If you’re not up to speed on your agricultural terms, fire blight is a contagious bacterial disease that impacts apple and pear trees, killing blossoms, shoots and, in severe cases, the entire tree. When allowed to run rampant, it can cause extensive damage to orchards, which, of course, comes with major economic impacts. One study from the 2000s estimated that the annual cost of fire blight control and losses in the United States totals more than $100 million.

Currently, growers use antibiotics to combat fire blight, but this solution isn’t ideal.

McNellis said, “People want to use fewer antibiotics in agriculture and, in fire blight, there is a problem with antibiotic resistance in the target bacterium. That gets a lot of press — antibiotic resistance in medicine — and the same happens here, in that you keep using the antibiotic and eventually the target becomes resistant. So what do we do? Do we switch to a new antibiotic or is there some other approach? In fire blight, there's a need for other approaches, not other antibiotics … Our product is a non-antibiotic that has potential to at least partially replace antibiotic use.”

Blightavast’s active ingredient is biological, a harmless microbe, which comes with a lessened environmental impact compared to other options. Any residue only lasts a few weeks after application, so there’s no impact on the end consumer. For the grower, cost and labor incurred from using Blightavast will be comparable to current solutions.

Making the big switch from research to commercialization

But while Blightavast seems like a no-brainer solution to a very real problem, McNellis came across the beginnings of the Blightavast product almost out of sheer luck.
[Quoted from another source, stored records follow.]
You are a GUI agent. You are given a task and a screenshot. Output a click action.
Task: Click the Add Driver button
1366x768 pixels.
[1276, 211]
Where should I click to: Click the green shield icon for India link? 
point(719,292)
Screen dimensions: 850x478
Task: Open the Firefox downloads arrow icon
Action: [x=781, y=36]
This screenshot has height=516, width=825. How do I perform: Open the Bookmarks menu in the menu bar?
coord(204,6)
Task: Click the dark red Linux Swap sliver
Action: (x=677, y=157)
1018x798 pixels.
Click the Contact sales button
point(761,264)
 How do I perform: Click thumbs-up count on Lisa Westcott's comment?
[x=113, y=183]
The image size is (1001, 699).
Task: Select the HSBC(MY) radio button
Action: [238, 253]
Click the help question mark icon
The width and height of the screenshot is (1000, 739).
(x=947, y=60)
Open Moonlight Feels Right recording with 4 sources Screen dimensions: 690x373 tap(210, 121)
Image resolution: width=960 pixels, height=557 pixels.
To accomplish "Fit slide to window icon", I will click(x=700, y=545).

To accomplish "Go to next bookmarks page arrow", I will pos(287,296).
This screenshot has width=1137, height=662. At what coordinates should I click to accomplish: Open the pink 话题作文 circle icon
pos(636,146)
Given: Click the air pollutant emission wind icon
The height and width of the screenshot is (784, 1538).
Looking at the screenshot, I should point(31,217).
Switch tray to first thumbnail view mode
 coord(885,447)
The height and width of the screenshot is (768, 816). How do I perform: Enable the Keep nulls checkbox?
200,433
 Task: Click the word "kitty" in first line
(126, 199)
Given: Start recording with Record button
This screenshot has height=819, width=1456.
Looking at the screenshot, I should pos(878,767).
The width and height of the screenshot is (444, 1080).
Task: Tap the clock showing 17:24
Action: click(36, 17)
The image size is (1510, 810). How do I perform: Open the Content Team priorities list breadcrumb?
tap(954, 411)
He said, “We made a discovery in the lab that looked like it might have an application in the field. On a hunch, we tested it and it worked pretty well right off the bat, which surprised me. I thought, if it works that well, we should really try to commercialize it.”

The switch from research to commercialization, though, was not necessarily an easy one. McNellis admits he didn’t have much prior experience in the business side of things. Suddenly, in order to get a viable product to market, he needed to not just consider whether or not the product worked, but also whether or not it would be marketable to its intended buyer.

“There's the technical challenges of making sure it works, but if you have something that works that's too expensive, then it's useless,” he said. “Especially in agriculture, it has to be cheap. That's the challenge now, to formulate this in a way that is cheap enough for us to make a profit and for growers to also be able to pay for it and maintain their profits.”

McNellis sought help from a range of Penn State and Ben Franklin resources as he got started. He participated in the Ben Franklin TechCelerator Program first, a process that he calls “extremely useful,” noting he “can’t say enough about how awesome the course is.” While he didn’t win any of the prize money available to TechCelerator participants, the experience and what he learned did set him up to succeed in the BIG IDEA Contest.

Now he’s using the $10,000 contest prize to pay for additional field testing to both affirm efficacy and receive Environmental Protection Agency (EPA) approval that is required before bringing the product to market. Testing takes place on experimental farms intended for this use throughout Washington State, Pennsylvania, New York and Michigan.

“It's very encouraging that the EPA is letting us do these tests without any special permit or oversight after their initial safety review of our product,” commented McNellis.

Looking to the future, post-EPA approval, McNellis is already thinking about expanding Blightavast’s use to other crops, which will build the business further.

“Although the disease is serious for apples, the overall market is not really large,” said McNellis. “We estimate about a $20 million market value that we're trying to get our share of, which sounds big, but, really, in the bigger picture, it's not that large, only enough to drive a small operation. So, we’re thinking about how to move this technology to address other plant disease problems, and that's still under development.”